DATA PROVIDED
········

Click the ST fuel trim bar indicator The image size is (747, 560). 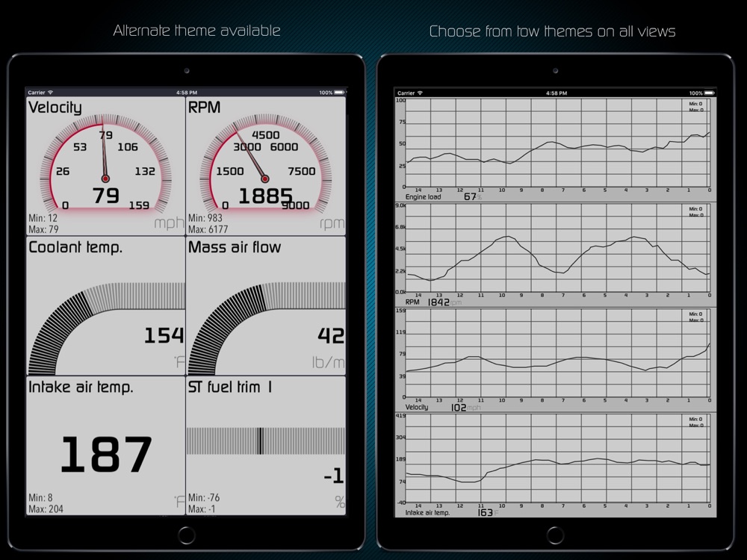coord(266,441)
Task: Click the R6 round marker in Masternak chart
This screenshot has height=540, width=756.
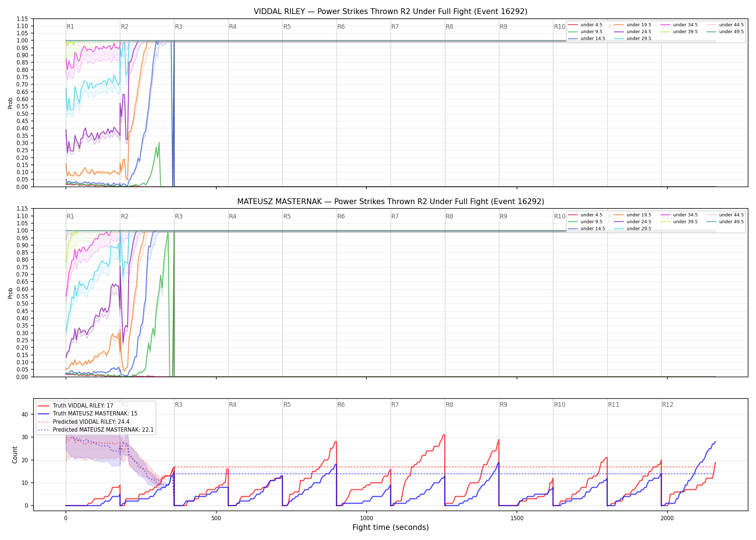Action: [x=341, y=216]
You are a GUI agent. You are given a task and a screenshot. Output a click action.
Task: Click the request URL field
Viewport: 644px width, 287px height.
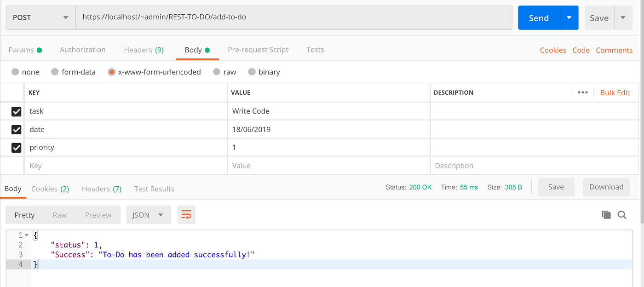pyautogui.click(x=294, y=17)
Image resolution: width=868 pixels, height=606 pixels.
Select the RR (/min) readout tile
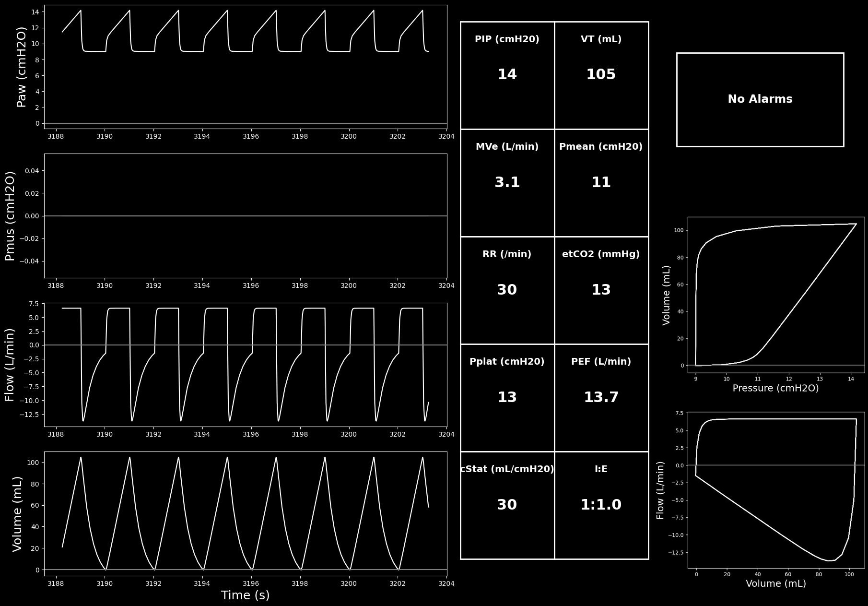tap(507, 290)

········

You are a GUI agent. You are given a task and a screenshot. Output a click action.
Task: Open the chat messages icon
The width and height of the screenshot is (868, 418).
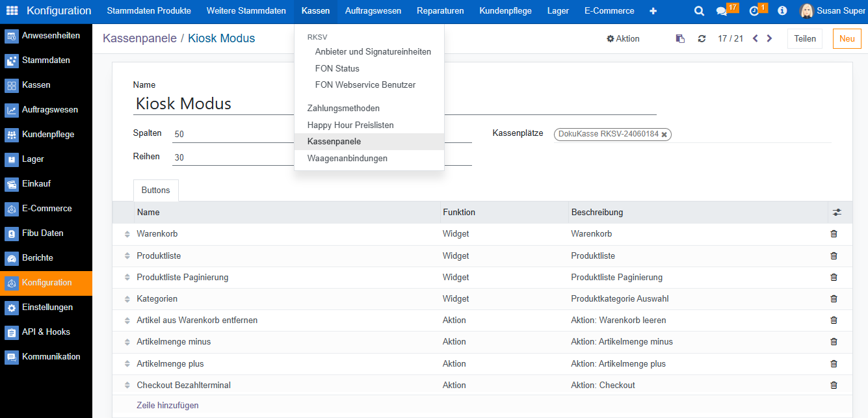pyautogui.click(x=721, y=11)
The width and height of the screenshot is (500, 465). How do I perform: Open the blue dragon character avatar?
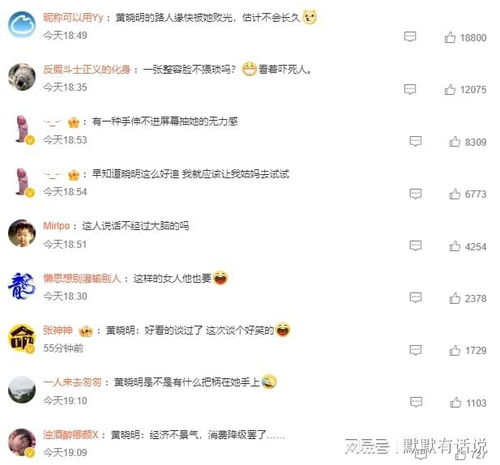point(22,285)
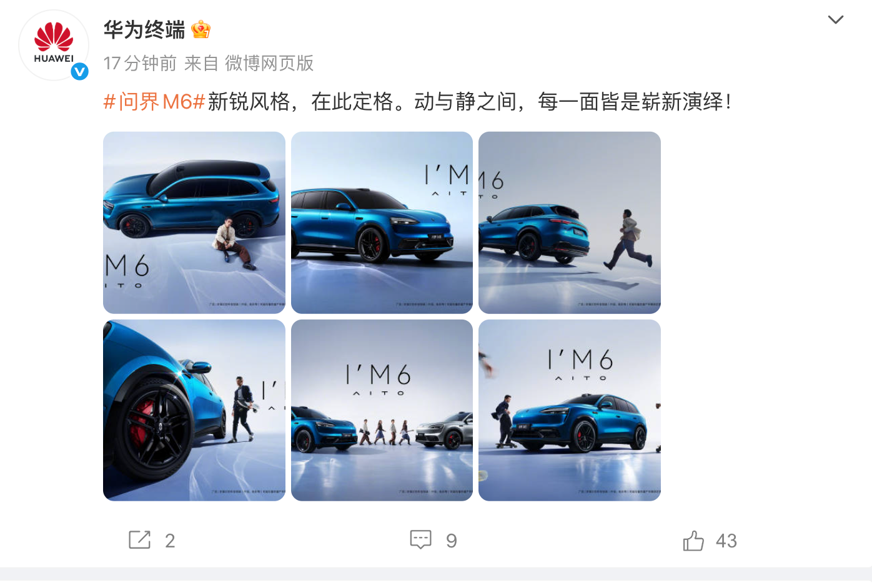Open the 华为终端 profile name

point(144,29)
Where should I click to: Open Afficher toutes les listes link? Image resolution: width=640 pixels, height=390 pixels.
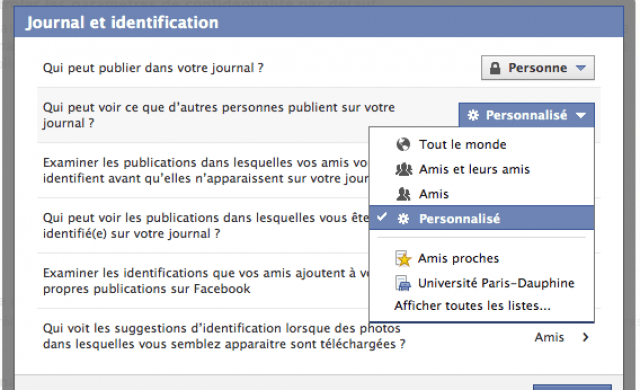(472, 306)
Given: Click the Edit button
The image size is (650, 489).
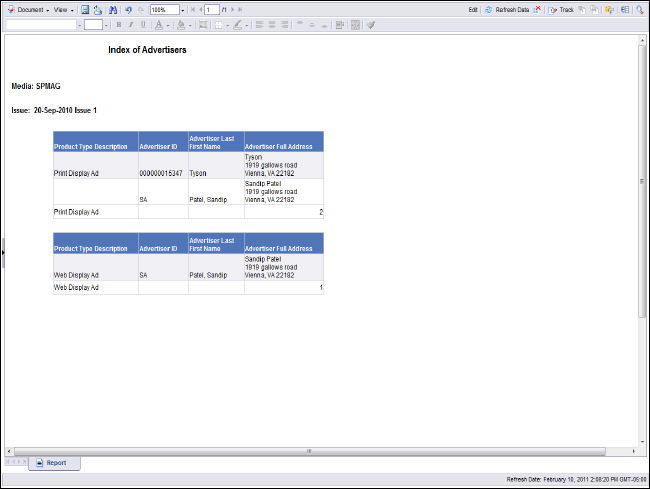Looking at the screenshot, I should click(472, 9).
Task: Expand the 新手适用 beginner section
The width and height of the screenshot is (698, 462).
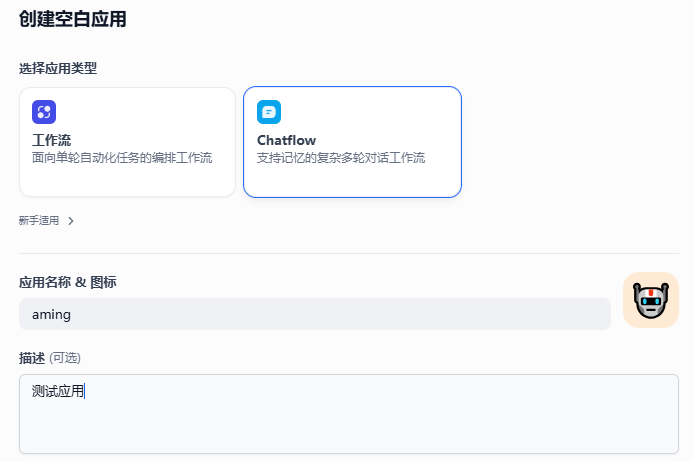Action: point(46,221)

········

TASK REQUIREMENTS
Beginning at the line above that contains "Task: Click the R6" and going on through the line that contains "Image resolution: width=868", please copy every line exactly, leaving the pictures out and adding nothing.

RESULT
Task: Click the R6 round marker in Masternak chart
This screenshot has height=540, width=756.
Action: [x=341, y=216]
You are a GUI agent. You are given a task and a screenshot. Output a click action.
Task: Click the request URL field
Viewport: 644px width, 287px height.
pyautogui.click(x=294, y=17)
Image resolution: width=868 pixels, height=606 pixels.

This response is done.